Table 2 shows that in the total studied population only three isolates (6 %) were resistant to methicillin. The MRSA isolates were identified as t032/SccmecIV, t008/SccmecIV, and t003/SccmecII (shown in footnote below the table). None of the MRSA isolates were positive for bbp, whereas 3/7 of the PVL-positive isolates carried the bbp gene. The cna gene was detected in 33/53 isolates (62 %) of which 19 (58 %) also carried bbp. The agr polymorphism study revealed that the most frequent were the agr types III (29/53 = 55 %) and I (14/53 = 26 %). The bbp gene possessed 69 % of the isolates of the agr group III, 14 % of the isolates of the agr group I and all the isolates of the agr group IV. No isolate belonging to the agr group II was positive for bbp.

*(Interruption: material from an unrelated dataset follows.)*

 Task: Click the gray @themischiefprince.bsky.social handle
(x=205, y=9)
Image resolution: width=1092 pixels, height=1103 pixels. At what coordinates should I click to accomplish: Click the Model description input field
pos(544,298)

The subpopulation of isolates positive for bbp was described in Table 3. According to our data, such isolates were distributed in 16 departments and were constantly present in the UCC throughout the observed period. The bbp positive isolates were obtained with the highest frequency from patients of the cardiology (16 %) and the nefrology, transplantology, and internal medicine department (12 %). Almost all isolates with the bbp gene (92 %) were resistant to penicillin. All penicillin-resistant isolates produced beta-lactamase (data not shown). Resistance to penicillin only was observed in 56 % of isolates, in terms of the spa CC021 and one of the clusters without the primary founder of a group. In five isolates (20 %) exhibiting penicillin resistance, additional resistance to macrolides, inducible or constitutive, was observed. Three isolates (12 %), including two belonging to the spa CC775/agr type I and one to CC021, were sensitive to all the antibiotics. Only one isolate was resistant to penicillin, macrolides, ciprofloxacin, tetracycline, and chloramphenicol. The isolates harboring the bbp gene belonged to agr group III in 84 % were positive for cna gene in 88 % and for PVL in 12 %. None of the isolates belonging to the spa CC021 harbored the PVL gene.
Discussion
In the first step of our investigations, we focused on molecular characterization of the S. aureus isolates associated with BSI. In order to explore the genetic population structure of the isolates, we used spa genotyping as a method with both a high discriminatory power and results that can be easily compared between laboratories (Strommenger et al. 2008). Spa typing is based on the variation of the polymorphic region within the staphylococcal protein A gene (Harmsen et al. 2003). There is a high concordance between spa typing and other genotyping methods, including MLST (Enright et al. 2000; Strommenger et al. 2008). Thus, we analyzed the results considering the relationship to MLST clones described in database.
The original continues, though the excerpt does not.